The role of TNNI3K in cardiac disease Clinical and molecular perspectives

Troponin I-interacting kinase (TNNI3K), a protein kinase predominantly expressed in the heart, has been associated with various cardiac pathologies. Yet, the underlying disease mechanisms remain unclear. This thesis explores the role of TNNI3K in cardiac disease from both clinical and molecular perspectives.
Our research identified that TNNI3K missense, rather than loss-of-function, variants are significantly associated with dilated cardiomyopathy and arrhythmias. Moreover, we identified two novel TNNI3K variants with reduced kinase activity in families with congenital junctional ectopic tachycardia. These findings also suggest that altered TNNI3K kinase function, rather than protein absence, is a key driver of pathogenicity.

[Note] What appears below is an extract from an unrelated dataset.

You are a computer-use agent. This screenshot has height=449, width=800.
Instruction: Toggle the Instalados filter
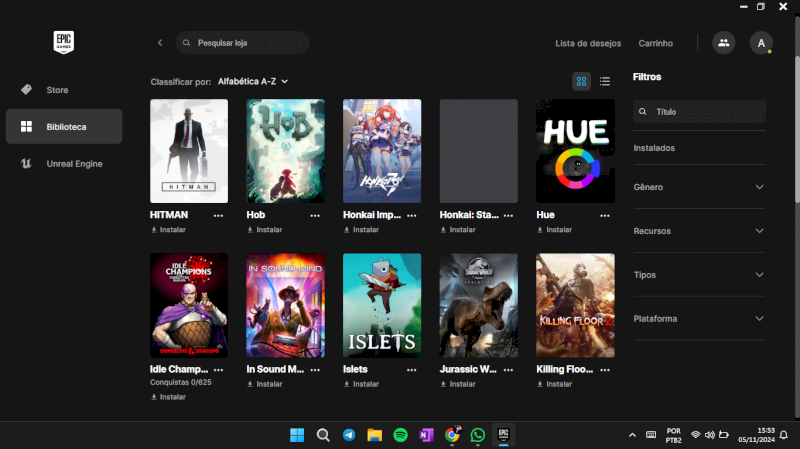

To further explore the TNNI3K disease mechanisms, we created mouse models homologous to two pathogenic human TNNI3K variants with enhanced or reduced kinase activity. These models exhibited prolonged PR intervals and early-stage dilated cardiomyopathy. Phosphoproteomic profiling of cardiac tissue revealed tissue-specific alterations in biological processes.
Next, we presented PR interval prolongation in mice expressing TNNI3K, which was not observed in mice expressing kinase-dead TNNI3K. This prolongation occurred independently of atrial electrical remodeling or structural remodeling in the atrioventricular node. Additionally, connexin-45 was identified as a novel target, with reducing gap junctional conductance and increasing protein expression in presence of TNNI3K. Further phosphoproteomic studies uncovered additional interactors and mechanisms of action, identifying Hcn4^Ser719 as a promising phosphorylation target regulated by TNNI3K.
Overall, this thesis provides novel insights into the clinical and molecular mechanisms of TNNI3K in cardiac disease, highlighting its potential as a therapeutic target for cardiac conduction disorders and cardiomyopathies.